You might be asking, or if not I'm suggesting that you do ask, why would the same firm file the same case on behalf of the same class three different times in two different places? Also, because the proposed class is nationwide, each of the individual plaintiffs is, technically speaking, already a member of the class suing in the other two cases. No class has actually been certified, of course, so right now these are just three individuals suing. But taking the class allegations literally, you could say that all three people are currently suing the same defendant in three different lawsuits.
The answer, as you might guess, or if not I'm suggesting that you do guess, is that there are other firms involved in the new cases. The New York firm is involved in all three, an Oakland firm is also involved in Marya's case, and a San Diego firm is also involved in Siegel's case (though he lives in New York). What's going on is probably that several firms have joined up for purposes of the "Happy Birthday" litigation, and for each to be in line for a cut of attorneys' fees, if any, each needs to be involved in a lawsuit. All the lawsuits (and there are likely more to come) could end up consolidated in a single court, which can result in some crowded courtrooms and occasionally some entertaining arguments over the splitting of fees.
To be clear, there is nothing unusual and nothing necessarily unethical about all this. Firms that represent plaintiffs are usually smaller than those on the defense side, and (sometimes) do not have the resources to litigate a big case individually.
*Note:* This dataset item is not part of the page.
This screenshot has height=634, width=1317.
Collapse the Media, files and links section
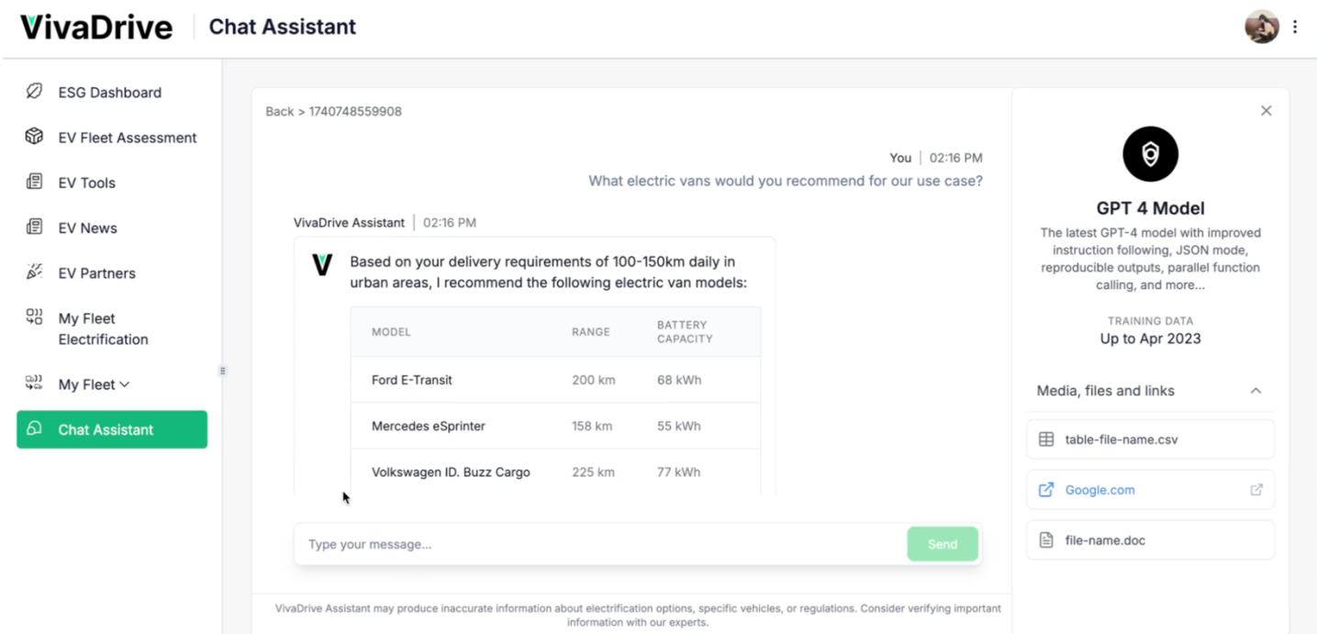pos(1256,390)
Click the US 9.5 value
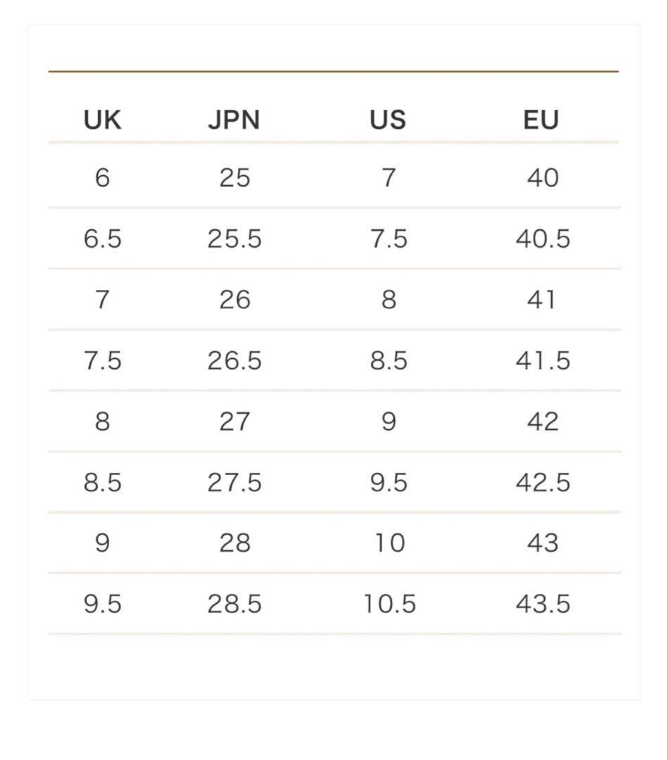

So sometimes what's happening is just a pooling of resources necessary to pursue claims that have merit. (Hey, it can happen.) As discussed in the earlier post, there seems to be a lot of support for the plaintiffs' position here. I do think there are times when these kinds of interlocking lawsuits, sometimes with interlocking and/or plaintiffs, are designed to make bogus litigation seem more serious, but I have no reason to think this is one of those times.
I'm really thinking of you, Mr. Guy Who Claimed He Was Fooled by "Crunch Berries" and Then Later Also by "Froot Loops," and other repeat plaintiffs like you. Our class-action system is not totally broken but unfortunately can encourage that kind of nonsense.